++++ INPUT DATA ++++
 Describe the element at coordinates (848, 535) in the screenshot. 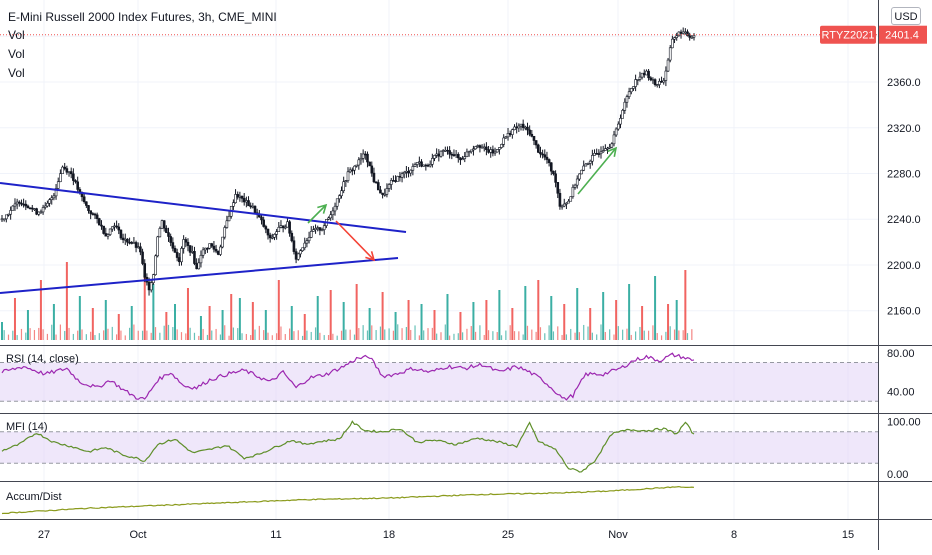

I see `time-axis-tick-label: 15` at that location.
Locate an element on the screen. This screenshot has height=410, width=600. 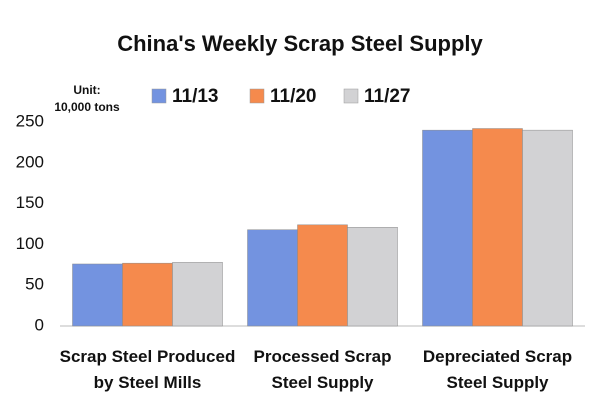
y-tick-label: 100 is located at coordinates (30, 244).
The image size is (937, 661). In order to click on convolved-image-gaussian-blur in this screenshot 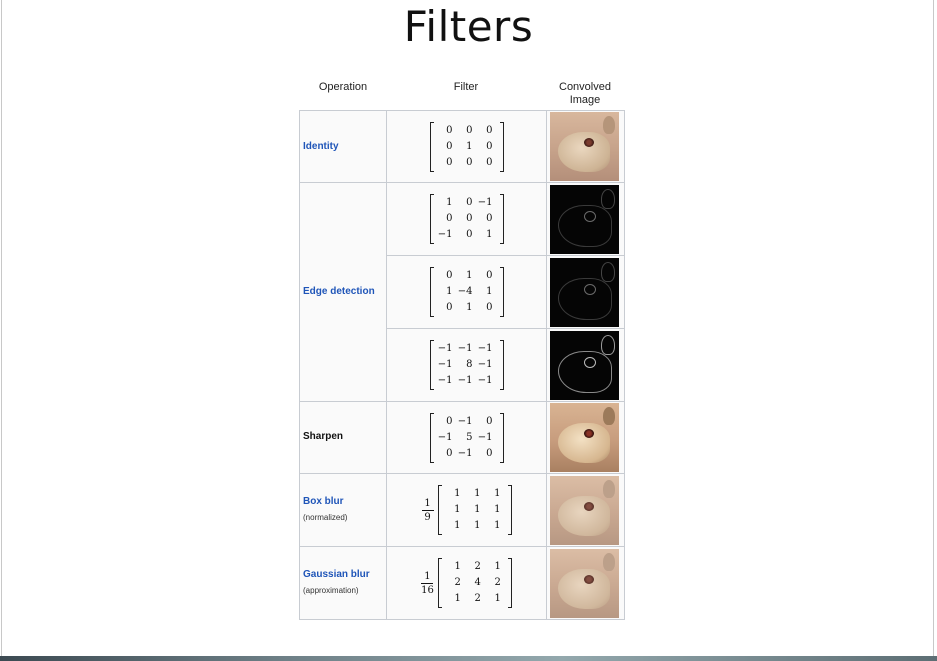, I will do `click(584, 584)`.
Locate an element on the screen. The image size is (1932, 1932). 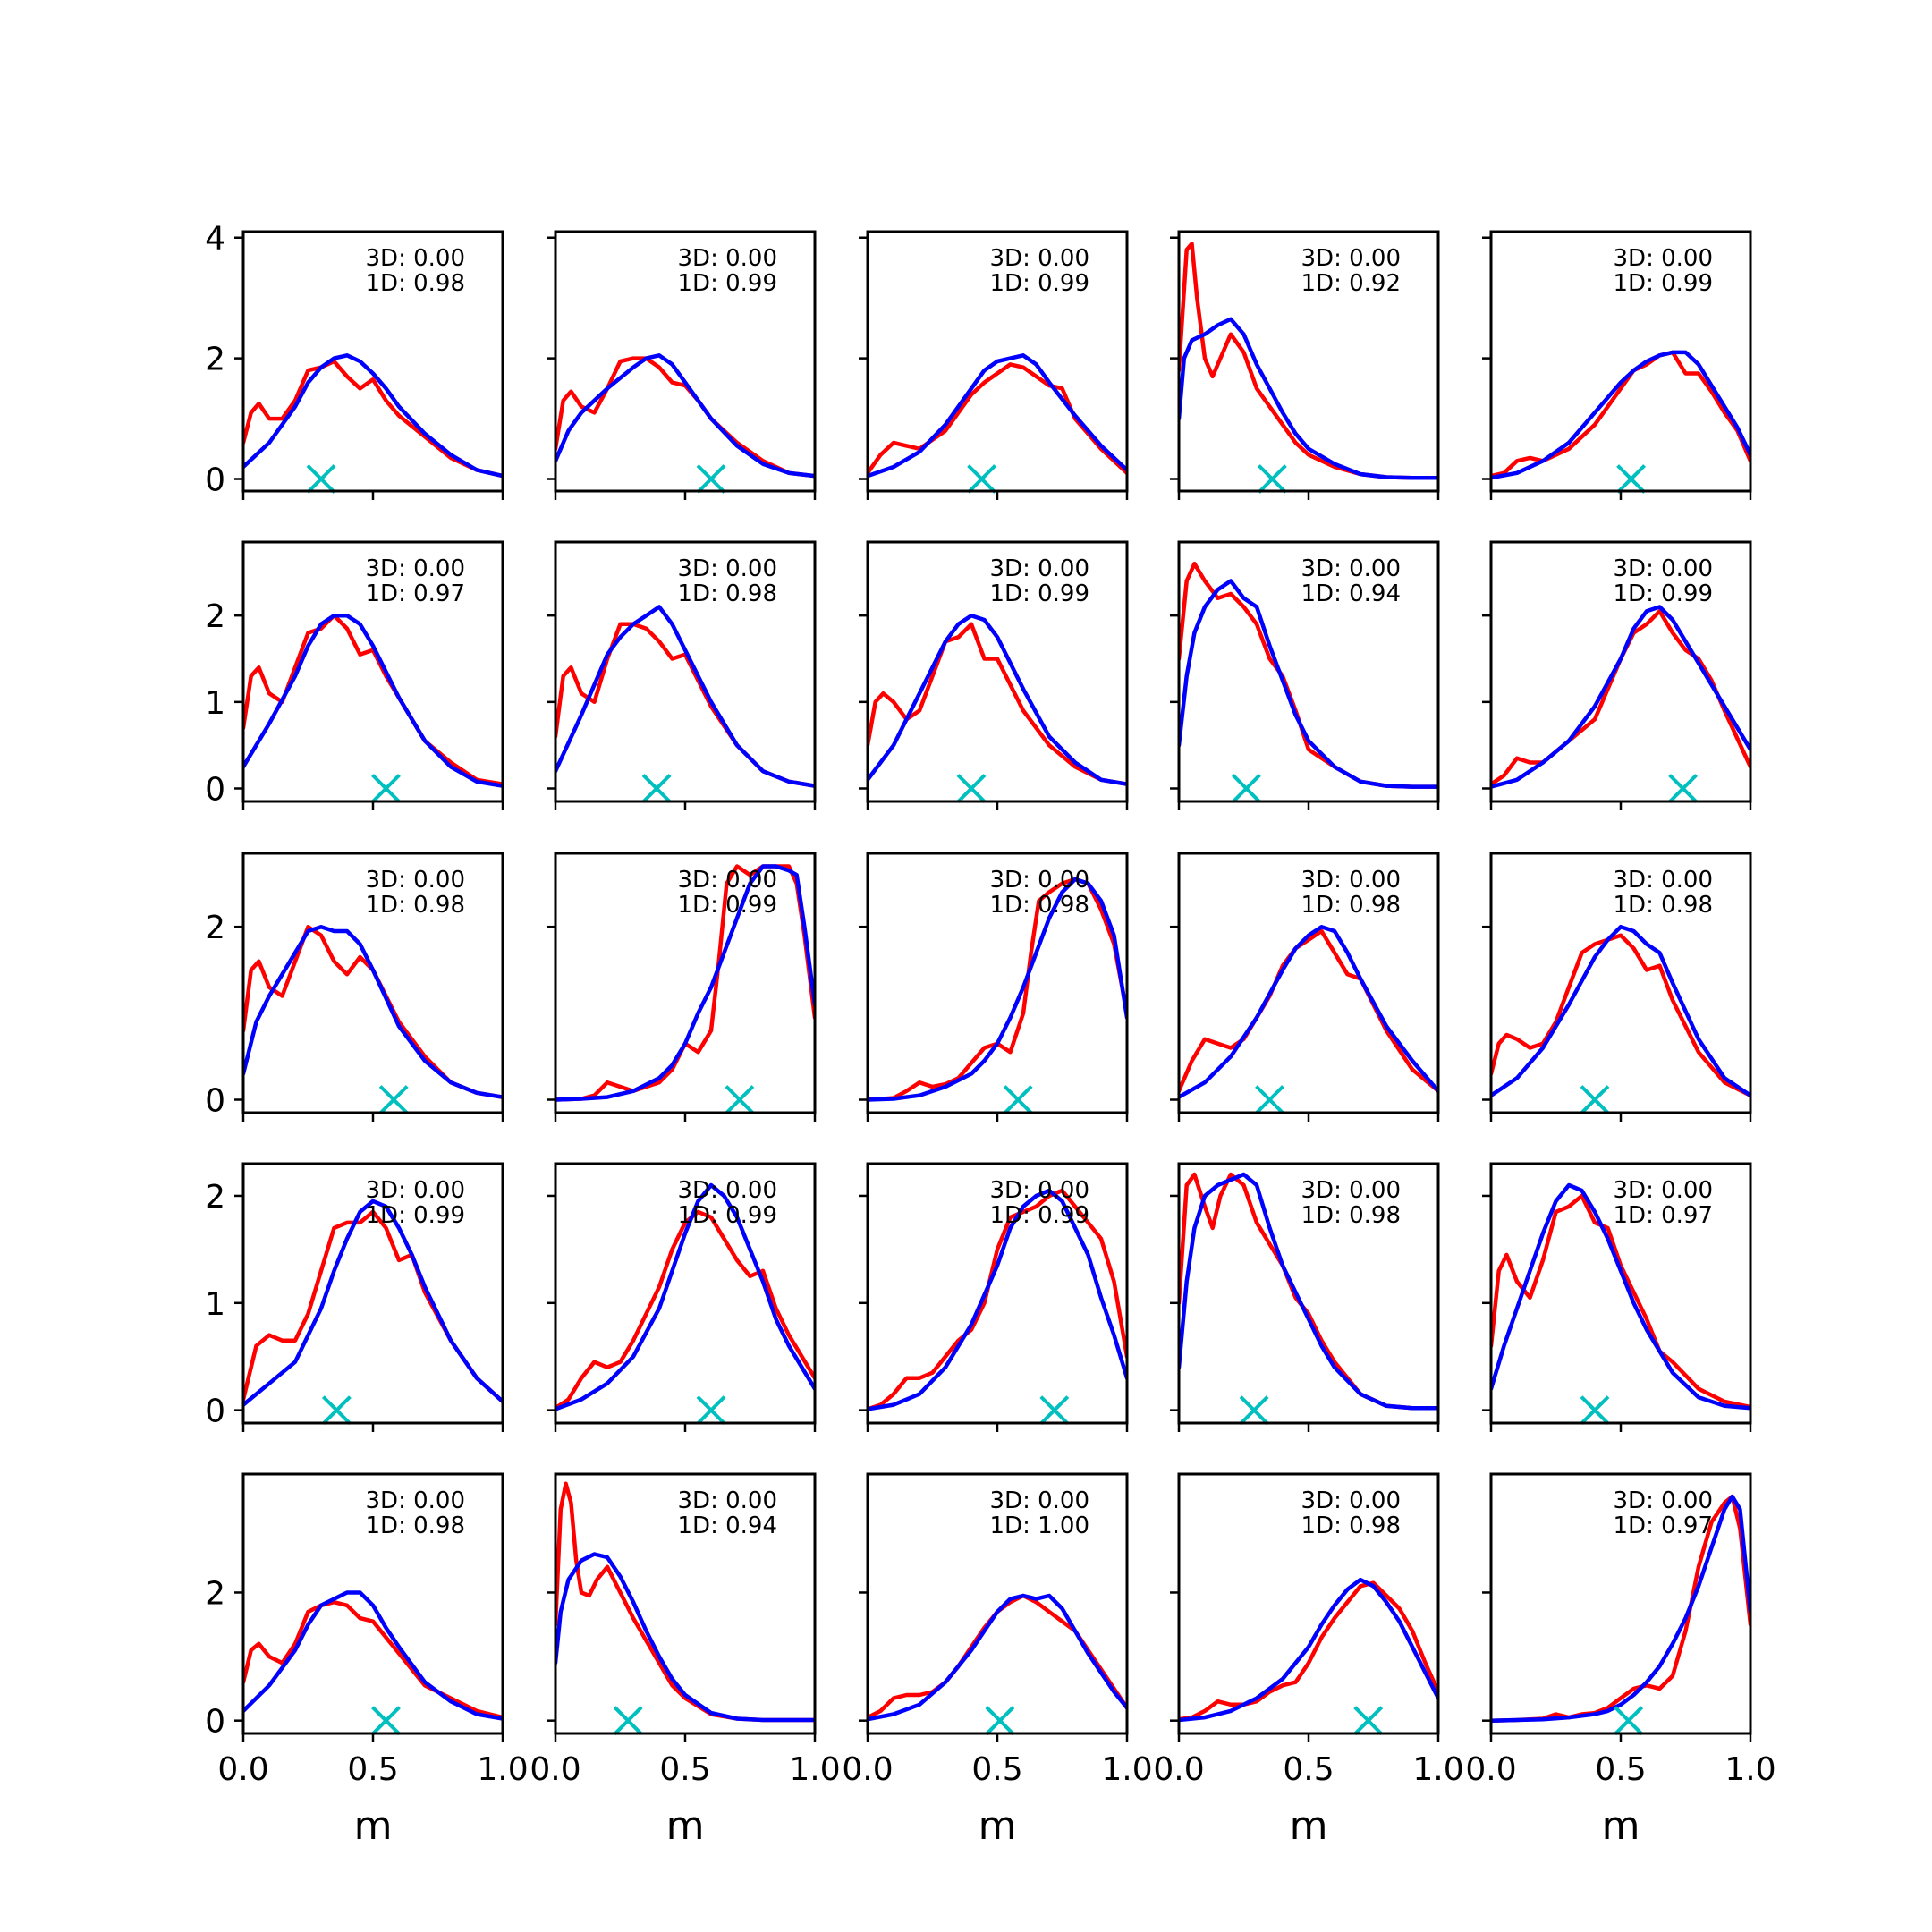
annotation-1d: 1D: 1.00 is located at coordinates (1040, 1526).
++++
_AIM OF THE TASK_: Can you edit the listing from the line that contains "Locate an element on the screen. The" through its end so that "image size" becomes "screenshot size", with everything else left unchanged and the pictures left out?

_EXERCISE RESPONSE_:
Locate an element on the screen. The screenshot size is (1932, 1932). 
annotation-1d: 1D: 1.00 is located at coordinates (1040, 1526).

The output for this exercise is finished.